Ruiva das ilhas
Rubia agostinhoi Dans. & P. Silva
A ruiva-brava, ou Rubia peregrina de seu nome científico, é uma das plantas da flora portuguesa que se encontra amiúde de norte a sul do país, em lugares onde ainda subsiste alguma vegetação natural. Outra é a gilbardeira (Ruscus aculeatus), misteriosamente protegida por lei apesar da sua óbvia abundância. Que do Minho ao Algarve haja traços constantes é uma evidência da pequenez do nosso território e só pode reforçar a ideia da unidade nacional. Voltando à ruiva-brava, que é esse o nosso assunto, trata-se de uma trepadeira algo lenhosa na base, muito ramificada, reconhecível pelos seus verticilos de quatro a oito folhas por nó e pelos cachos de bagas pretas. Ainda que a ruiva-brava não tenha usos tradicionais, uma das suas congéneres, a asiática Rubia tinctoria, a que poderíamos chamar ruiva-mansa, foi amplamente cultivada na Europa pelo corante vermelho extraído das raízes.

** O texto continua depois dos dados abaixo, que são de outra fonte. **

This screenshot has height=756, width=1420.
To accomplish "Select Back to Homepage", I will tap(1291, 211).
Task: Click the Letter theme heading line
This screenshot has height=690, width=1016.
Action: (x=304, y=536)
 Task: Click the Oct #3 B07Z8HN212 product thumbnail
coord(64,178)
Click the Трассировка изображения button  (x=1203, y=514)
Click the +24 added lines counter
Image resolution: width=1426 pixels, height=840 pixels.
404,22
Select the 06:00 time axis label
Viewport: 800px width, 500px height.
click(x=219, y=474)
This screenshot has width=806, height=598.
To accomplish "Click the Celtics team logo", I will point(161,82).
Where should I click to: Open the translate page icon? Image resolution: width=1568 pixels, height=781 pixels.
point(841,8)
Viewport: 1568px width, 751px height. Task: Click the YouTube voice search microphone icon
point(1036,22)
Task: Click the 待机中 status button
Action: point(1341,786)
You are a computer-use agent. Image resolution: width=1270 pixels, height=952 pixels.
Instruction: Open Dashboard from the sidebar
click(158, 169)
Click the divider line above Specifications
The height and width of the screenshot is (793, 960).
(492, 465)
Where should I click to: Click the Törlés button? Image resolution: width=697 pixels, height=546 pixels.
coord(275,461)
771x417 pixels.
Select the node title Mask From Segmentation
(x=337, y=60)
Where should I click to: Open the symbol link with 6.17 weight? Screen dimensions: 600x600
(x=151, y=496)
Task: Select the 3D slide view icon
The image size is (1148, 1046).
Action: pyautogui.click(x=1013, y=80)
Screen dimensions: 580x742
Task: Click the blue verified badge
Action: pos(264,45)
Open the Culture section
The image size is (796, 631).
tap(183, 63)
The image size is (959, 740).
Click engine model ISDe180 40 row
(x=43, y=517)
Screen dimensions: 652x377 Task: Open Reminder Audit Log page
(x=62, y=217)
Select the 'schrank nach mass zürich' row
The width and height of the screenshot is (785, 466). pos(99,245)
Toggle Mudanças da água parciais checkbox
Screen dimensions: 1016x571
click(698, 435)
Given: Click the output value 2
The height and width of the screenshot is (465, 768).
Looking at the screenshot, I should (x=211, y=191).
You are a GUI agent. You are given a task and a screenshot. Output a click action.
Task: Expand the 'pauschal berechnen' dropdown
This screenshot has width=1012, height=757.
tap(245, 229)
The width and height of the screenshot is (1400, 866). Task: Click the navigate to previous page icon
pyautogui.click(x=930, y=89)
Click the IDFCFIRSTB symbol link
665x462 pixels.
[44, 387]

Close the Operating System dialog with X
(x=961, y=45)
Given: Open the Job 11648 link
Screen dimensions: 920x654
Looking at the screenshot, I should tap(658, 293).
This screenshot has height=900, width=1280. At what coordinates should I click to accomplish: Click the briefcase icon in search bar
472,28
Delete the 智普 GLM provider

Se do continente saltarmos para os arquipélagos atlânticos da Madeira e dos Açores, continuamos a ver a ruiva, embora, olhando bem (fotos acima), a planta tenha feito alguns ajustes na sua indumentária: os saiotes dos nós são agora formados por folhas mais estreitas e numerosas (em geral 8, mas podem ir de 6 a 10), e as flores são mais diminutas e escassas, em cachos mais discretos. Esta ruiva-das-ilhas, que porém também existe no sul de Espanha (Cádiz e Málaga) e em Marrocos, é assaz distintiva para merecer dos taxonomistas a graça de um nome só seu. Justiça feita em 1973, quando o português Pinto da Silva e o francês P. M. Dansereau publicaram na Agronomia Lusitana a descrição da nova espécie, a que chamaram Rubia agostinhoi. Não sendo talvez tão comum nos Açores como a sua congénere é no continente, a ruiva-das-ilhas encontra-se com alguma facilidade, ocupando habitats variados desde florestas e matos naturais até muros e plantações de criptomérias. Contudo, nunca lhe vimos os frutos, ou porque eles são poucos, ou porque os pássaros os comem todos, ou porque o nosso calendário de visitas ao arquipélago não o permitiu.
Pinto da Silva e Dansereau descreveram a Rubia agostinhoi a partir de exemplares colhidos em São Miguel, na lagoa das Sete Cidades, e o epíteto escolhido sublinha a ligação aos Açores, prestando homenagem ao tenente-coronel José Agostinho (1888–1978). Nascido em Angra do Heroísmo, onde também morreu, José Agostinho combateu na 1.ª guerra mundial como militar de carreira, mas regressou aos Açores (a São Miguel) em 1918 para trabalhar nos serviços metereológicos locais, que dirigiu durante mais de 30 anos, até se aposentar em 1958. Distinguiu-se como cientista na sua área de especialidade, mas também se interessou por múltiplos outros temas, como a sismologia, o estudo das aves, a conservação da natureza, a história e a etnologia. Foi um naturalista versátil e, em vocação exercida ao longo de vinte anos de palestras radiofónicas na Rádio Clube de Angra, um pedagogo que muito teria honrado a universidade açoriana se ela tivesse existido à época em que esteve activo.
1 comentário :
Espero que os impactos dos mega concertos de David Guetta e quejandos durante todo este fim de semana nas margens das Sete Cidades não belisquem a esta e outras espécies.